Paris: La Taverne du Croissant

Another restaurant, but this one is of historical significance: the assassination of Jean Jaurès, which took place on 31st July 1914.

Paris was seething with war fever. Jean Jaurès was a prominent journalist and socialist member of parliament, a pacifist and passionate campaigner against the headlong rush into war in Europe.

An ardent French nationalist called Raoul Villain had been tracking Jaurès for several days. When he discovered Jaurès sitting in this restaurant, with his back to the window, Villain shot from outside with a revolver and killed him instantly.

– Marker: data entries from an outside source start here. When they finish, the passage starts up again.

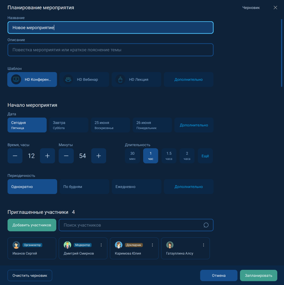Pick the HD Лекция template icon

click(120, 79)
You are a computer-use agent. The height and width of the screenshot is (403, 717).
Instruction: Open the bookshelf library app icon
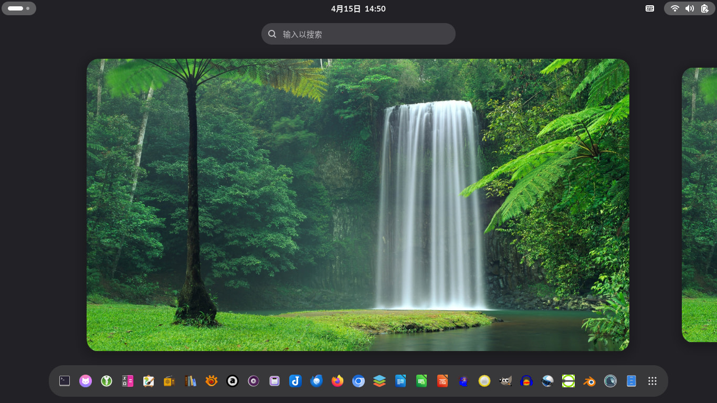tap(191, 381)
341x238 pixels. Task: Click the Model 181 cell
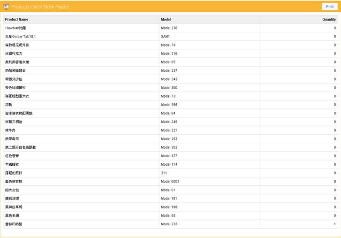tap(169, 199)
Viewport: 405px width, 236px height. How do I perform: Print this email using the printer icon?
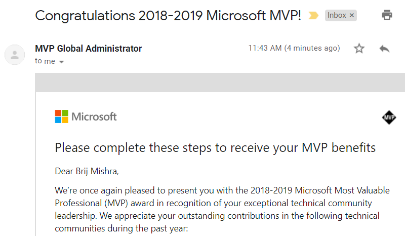(387, 15)
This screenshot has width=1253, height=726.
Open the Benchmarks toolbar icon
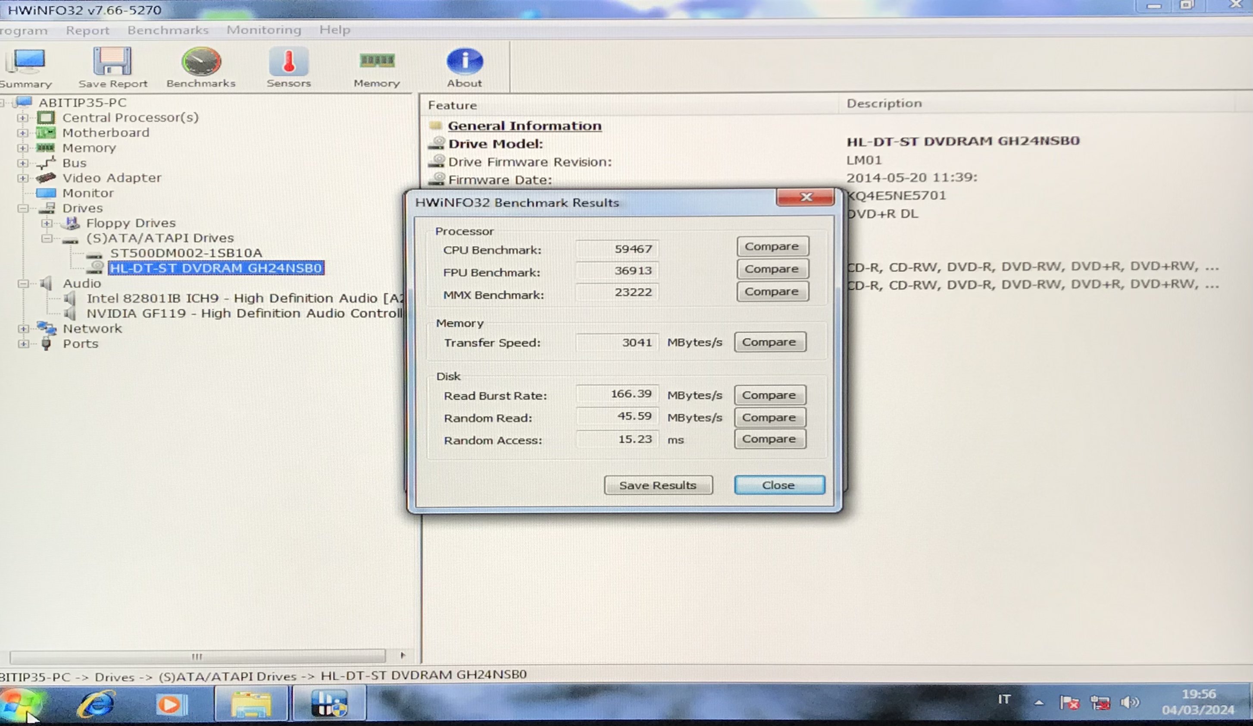[x=201, y=67]
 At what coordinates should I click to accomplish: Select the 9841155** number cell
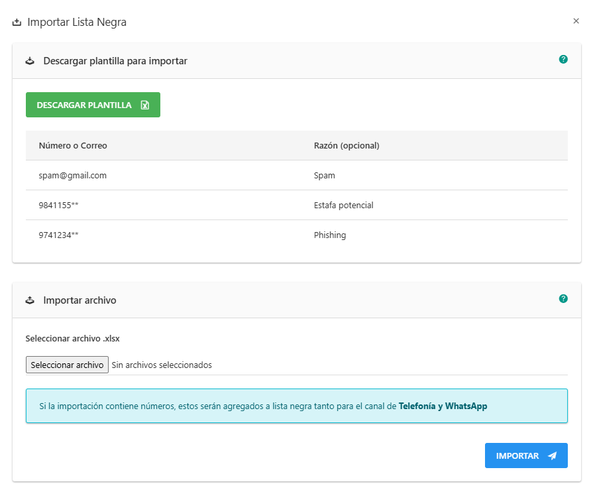click(59, 206)
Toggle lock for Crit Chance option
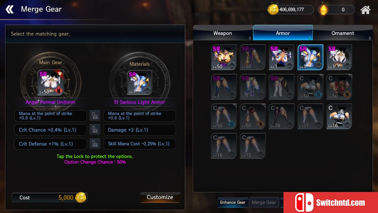Viewport: 378px width, 213px height. point(95,130)
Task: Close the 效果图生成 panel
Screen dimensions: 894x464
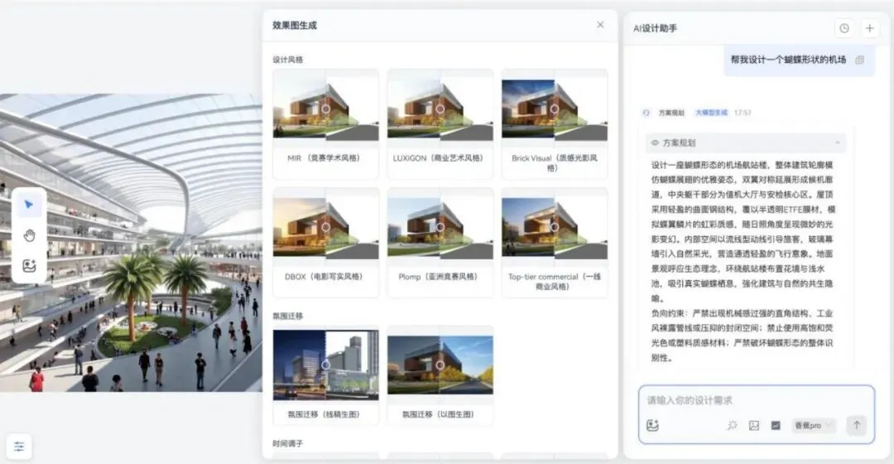Action: (x=600, y=25)
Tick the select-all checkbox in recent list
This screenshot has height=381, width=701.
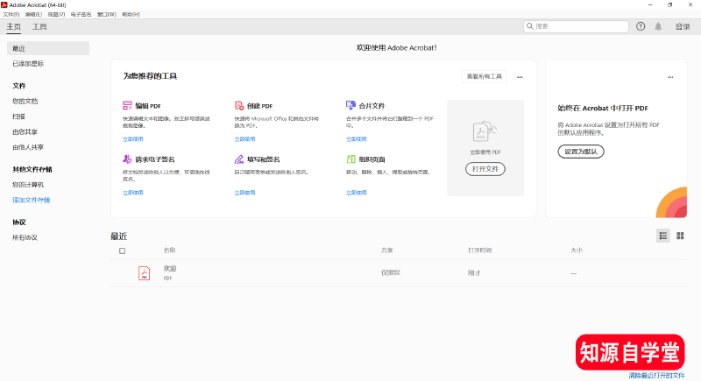[122, 250]
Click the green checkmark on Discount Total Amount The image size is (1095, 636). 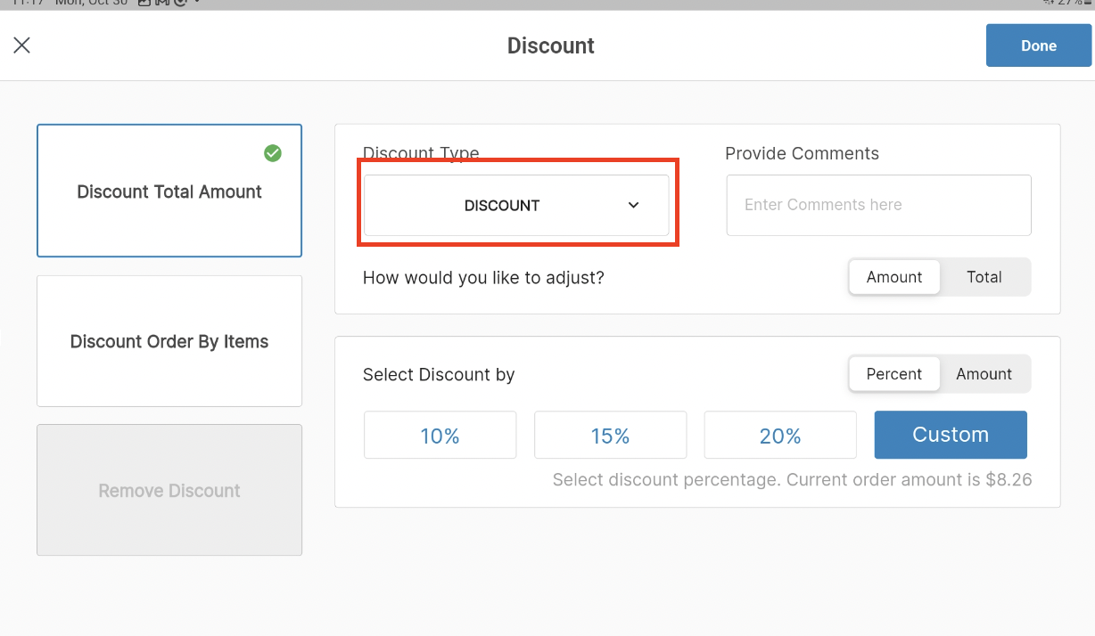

Villain explained his action as a patriotic act. He sat in prison until his trial in 1919, a time of rampant triumphalism at the end of the war, and was acquitted of murder. To add insult to injury, the widow of Jean Jaurès was then required to pay the legal costs of the trial.

Villain was executed in Ibiza in 1936 (early in the Spanish Civil War) as a suspected spy for Franco's army.


A few days before his death, Jaurès had said pessimistically to a friend: "Ah! croyez vous, tout, tout faire encore pour empêcher cette tuerie ?… D’ailleurs, on nous tuera d’abord, on le regrettera peut-être après" ("Don't you agree that we must continue to do all we can to prevent this slaughter? Anyway, they will kill us first of all, perhaps they will regret it later.")


The marble plaque to the left of the restaurant door reminds us of this murder.